The whole goal is to run some kernel code in an isolated virtual machine container called a Lightweight Capability Domain (LCD) and allow it to interact with the rest of the host kernel (or other LCDs). LCDs run in a separate physical and virtual address space from the rest of the host kernel.

In any use case, there are a few key players:

  • The LCD microkernel
  • The LCD(s)
  • Code in the non-isolated part of the kernel (host kernel) that sets up the LCD(s) and interacts with them

See the figure below:

   +-------------------+
   |                   |
   |                   |                LCD
   | +--------------+  |        +------------------+  
   | | non-isolated |  |        |   isolated code  |
   | | code that    |  |        |                  |
   | | interacts    |  |        |                  |
   | | with the     |  |        |                  |
   | | LCD(s)       |  |        +------------------+
   | +--------------+  |        
   |                   |       
   |                   |     
   |                   |        
   |                   |
   |                   +-------------------------------------+
   |                                                         |
   |                       +--------------------------+      |
   |                       |                          |      |
   |                       |      LCD Microkernel     |      |
   |                       |                          |      |
   |                       +--------------------------+      |
   |                                                         |
   | Host Linux Kernel                                       |
   +---------------------------------------------------------+

LCD Microkernel

This is built as a regular Linux kernel module (lcd_domains.ko) and installed in the host Linux kernel.

  • It manages the LCDs similar to how KVM manages regular VMs
  • It provides an interface (described below) for non-isolated kernel code to create and interact with LCDs

It consists of a low-level, architecture-dependent part that sets up hardware virtual machines, and an architecture-independent part that does higher-level LCD management and provides the interface to non-isolated code:

                                LCD Microkernel
             +-------------------------+---------------------------+
             |  Architecture-dependent |  Architecture-independent |
             |       part (VT-x)       |         part              |
             +-------------------------+---------------------------+

Note that the LCD microkernel does not run at boot, and is mostly "hands off" with the rest of the Linux kernel. More on this below.

LCDs are isolated

We are paranoid about the kernel code that is running inside the LCD, or we just don't want to give it access to everything (all memory, devices, buses, etc.) because it doesn't need it all, and giving access only to what it needs helps us confine bugs. But the code inside the LCD needs at least some resources like memory and access to some devices to get its job done. Furthermore, we want to explicitly track the resources the LCD has access to (which pages of memory, which devices, etc.).

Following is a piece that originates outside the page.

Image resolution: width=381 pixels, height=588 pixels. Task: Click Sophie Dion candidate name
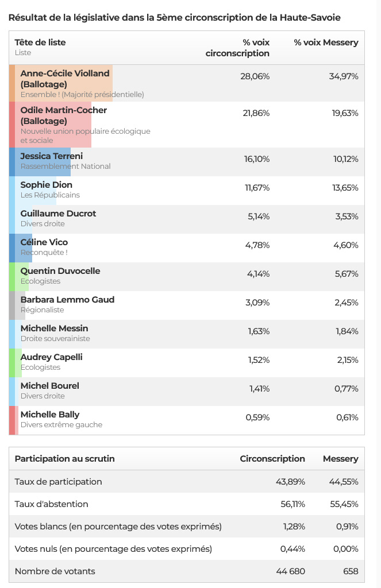(46, 185)
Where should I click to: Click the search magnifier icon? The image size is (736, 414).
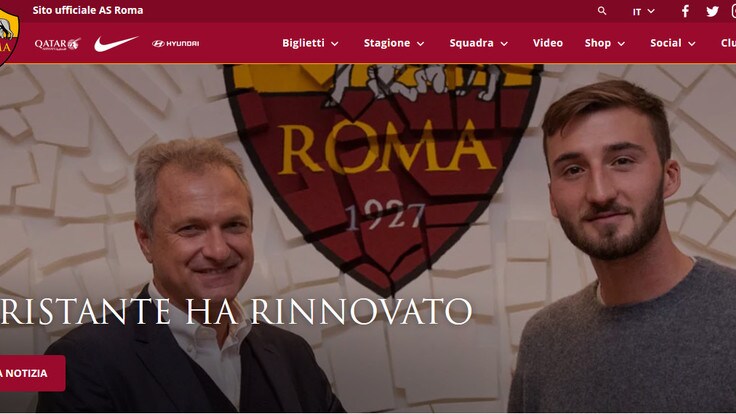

Tracking resources with capabilities

The LCD microkernel tracks every resource an LCD has access to using capabilities, and an LCD invokes operations on resources indirectly using a capability-mediated interface provided by the microkernel. Our design is similar to seL4 (seL4 manual).

More specifically, the microkernel maintains a CSpace for each LCD that stores references to resources the LCD has access to. When the LCD wants to invoke an operation on a resource, it uses a CPtr (cptr_t), a file-descriptor-like integer identifier, to refer to the resource in its CSpace.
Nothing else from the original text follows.